Validate CSV rows under multiple verification rules
Company: TikTok
Role: Software Engineer
Category: Coding & Algorithms
Difficulty: medium
Interview Round: Technical Screen
Quick Answer: This question evaluates skills in CSV parsing, string normalization and multi-rule data validation, covering whitespace handling, length checks, case-insensitive substring filtering and set-based word overlap comparisons.
Constraints
- `0 <=` number of data rows `<= 10^4`
- Total length of `data` is at most `10^6` characters
- CSV is simple: commas are separators and do not appear inside field values
- Leading and trailing spaces around field values may exist and should be trimmed
Examples
Input: ('col1,col2,col3,col4,col5,col6\na,land water,c,d,land water LLC,f\na,Good Company,c,d,land water,f\na,b,c,d,e,f\n1,2,3,,5,6',)
Expected Output: ['VERIFIED: land water', 'NOT VERIFIED: Good Company', 'NOT VERIFIED: b', 'NOT VERIFIED: 2']
Explanation: The first row passes all checks. The second fails because `col2` contains the forbidden substring `company`. The third fails because `col5` is too short. The fourth fails because `col4` is empty.
Input: ('col1,col2,col3,col4,col5,col6\na,Alpha Inc Beta,c,alpha gamma,abcde,f\na,delta llc,c,omega delta,1234567890123456789012345678901,f',)
Expected Output: ['VERIFIED: Alpha Inc Beta', 'VERIFIED: delta llc']
Explanation: This tests the boundary lengths for `col5` (5 and 31). It also shows that `Inc` and `LLC` are removed before computing word overlap.
Input: ('col1,col2,col3,col4,col5,col6\na,LLC Inc,c,llc inc,valid text,f\na, red red blue ,c, blue red , valid name ,f',)
Expected Output: ['NOT VERIFIED: LLC Inc', 'VERIFIED: red red blue']
Explanation: The first row fails because removing `LLC` and `Inc` leaves no words in `col2`. The second row passes after trimming spaces, and duplicate words do not matter because the overlap uses sets.
Input: ('col1,col2,col3,col4,col5,col6',)
Expected Output: []
Explanation: With only a header and no data rows, there is nothing to report.
Input: ('col1,col2,col3,col4,col5,col6\na,blue sky,c,green field,blue sky inc,f\na,Acme co.,c,acme,valid name,f',)

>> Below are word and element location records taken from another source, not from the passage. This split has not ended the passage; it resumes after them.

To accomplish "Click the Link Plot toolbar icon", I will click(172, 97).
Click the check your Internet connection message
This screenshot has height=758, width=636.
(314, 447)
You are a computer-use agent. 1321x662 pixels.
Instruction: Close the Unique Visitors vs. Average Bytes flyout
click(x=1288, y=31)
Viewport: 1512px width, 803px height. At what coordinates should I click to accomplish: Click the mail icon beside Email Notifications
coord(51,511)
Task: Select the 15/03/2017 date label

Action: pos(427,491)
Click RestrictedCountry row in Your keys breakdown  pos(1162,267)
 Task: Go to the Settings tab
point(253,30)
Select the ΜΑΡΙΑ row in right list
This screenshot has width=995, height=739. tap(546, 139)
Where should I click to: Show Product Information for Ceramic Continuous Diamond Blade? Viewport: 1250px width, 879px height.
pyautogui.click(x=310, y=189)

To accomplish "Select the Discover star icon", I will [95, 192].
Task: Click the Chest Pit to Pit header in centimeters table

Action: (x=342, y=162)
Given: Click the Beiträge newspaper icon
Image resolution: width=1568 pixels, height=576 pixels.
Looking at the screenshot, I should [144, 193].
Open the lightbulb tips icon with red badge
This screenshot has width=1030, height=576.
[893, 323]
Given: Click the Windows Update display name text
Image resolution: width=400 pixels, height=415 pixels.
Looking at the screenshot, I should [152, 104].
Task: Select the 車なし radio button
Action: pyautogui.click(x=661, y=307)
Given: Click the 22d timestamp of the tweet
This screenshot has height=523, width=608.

Expected Output: ['VERIFIED: blue sky', 'NOT VERIFIED: Acme co.']
Explanation: The first row is verified because `col2` overlaps enough with `col5` even though `col4` does not match. The second row fails because `col2` contains the forbidden substring `co.`.
Hints
- Normalize each row first: split by commas, trim each field, and reject the row early if any basic rule fails.
- For the overlap rule, convert words into sets and compare `len(col2_words & other_words) / len(col2_words)`.